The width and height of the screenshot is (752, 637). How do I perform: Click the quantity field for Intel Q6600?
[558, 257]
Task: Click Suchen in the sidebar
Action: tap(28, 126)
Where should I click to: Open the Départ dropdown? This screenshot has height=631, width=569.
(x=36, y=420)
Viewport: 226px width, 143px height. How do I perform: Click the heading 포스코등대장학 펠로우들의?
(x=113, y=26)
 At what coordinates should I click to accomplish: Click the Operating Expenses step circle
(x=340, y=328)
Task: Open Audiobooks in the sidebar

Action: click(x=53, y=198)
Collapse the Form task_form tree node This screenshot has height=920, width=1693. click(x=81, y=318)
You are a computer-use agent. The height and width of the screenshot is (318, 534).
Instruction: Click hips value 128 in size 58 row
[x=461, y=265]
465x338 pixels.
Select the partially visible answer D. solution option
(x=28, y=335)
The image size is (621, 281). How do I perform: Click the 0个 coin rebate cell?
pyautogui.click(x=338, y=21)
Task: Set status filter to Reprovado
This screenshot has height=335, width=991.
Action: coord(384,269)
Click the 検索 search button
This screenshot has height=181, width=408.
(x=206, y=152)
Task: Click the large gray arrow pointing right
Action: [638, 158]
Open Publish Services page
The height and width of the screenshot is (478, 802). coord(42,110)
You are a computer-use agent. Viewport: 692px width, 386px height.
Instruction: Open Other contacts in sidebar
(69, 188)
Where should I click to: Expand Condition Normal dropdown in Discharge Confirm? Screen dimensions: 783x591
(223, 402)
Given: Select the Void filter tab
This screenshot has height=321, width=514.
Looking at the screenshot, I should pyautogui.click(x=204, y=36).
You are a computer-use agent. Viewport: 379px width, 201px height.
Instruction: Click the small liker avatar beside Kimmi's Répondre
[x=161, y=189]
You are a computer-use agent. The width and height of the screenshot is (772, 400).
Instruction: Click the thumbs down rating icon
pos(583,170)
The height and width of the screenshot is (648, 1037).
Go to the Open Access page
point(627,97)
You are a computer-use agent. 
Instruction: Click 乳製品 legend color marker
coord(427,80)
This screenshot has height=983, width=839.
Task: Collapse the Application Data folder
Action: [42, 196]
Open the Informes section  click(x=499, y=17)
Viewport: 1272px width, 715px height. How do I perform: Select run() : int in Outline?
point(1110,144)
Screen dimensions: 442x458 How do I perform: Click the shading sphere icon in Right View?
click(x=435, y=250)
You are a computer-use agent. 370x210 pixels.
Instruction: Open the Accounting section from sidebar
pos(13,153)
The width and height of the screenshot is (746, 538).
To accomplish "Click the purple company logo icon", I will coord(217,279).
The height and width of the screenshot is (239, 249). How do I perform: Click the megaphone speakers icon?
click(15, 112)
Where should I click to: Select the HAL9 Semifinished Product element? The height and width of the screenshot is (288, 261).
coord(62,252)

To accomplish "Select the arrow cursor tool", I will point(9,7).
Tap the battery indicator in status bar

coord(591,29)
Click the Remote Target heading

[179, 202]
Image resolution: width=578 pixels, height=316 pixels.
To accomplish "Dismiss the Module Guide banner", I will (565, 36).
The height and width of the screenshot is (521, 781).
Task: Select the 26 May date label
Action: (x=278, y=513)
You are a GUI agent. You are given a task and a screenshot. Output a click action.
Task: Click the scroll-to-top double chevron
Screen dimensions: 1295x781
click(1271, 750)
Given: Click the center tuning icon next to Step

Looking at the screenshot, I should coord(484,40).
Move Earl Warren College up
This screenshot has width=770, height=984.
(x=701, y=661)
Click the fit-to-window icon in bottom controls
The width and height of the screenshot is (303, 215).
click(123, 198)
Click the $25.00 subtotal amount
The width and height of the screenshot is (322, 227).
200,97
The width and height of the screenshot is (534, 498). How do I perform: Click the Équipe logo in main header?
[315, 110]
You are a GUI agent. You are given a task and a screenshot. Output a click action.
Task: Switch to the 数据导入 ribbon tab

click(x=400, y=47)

+ + + +

Exercise aim → Take exactly the lines from the one containing "Collapse the Form" through the one containing "465x338 pixels." in the data above, and output them with nothing added.

Task result →
Collapse the Form task_form tree node This screenshot has height=920, width=1693. click(x=81, y=318)
You are a computer-use agent. The height and width of the screenshot is (318, 534).
Instruction: Click hips value 128 in size 58 row
[x=461, y=265]
465x338 pixels.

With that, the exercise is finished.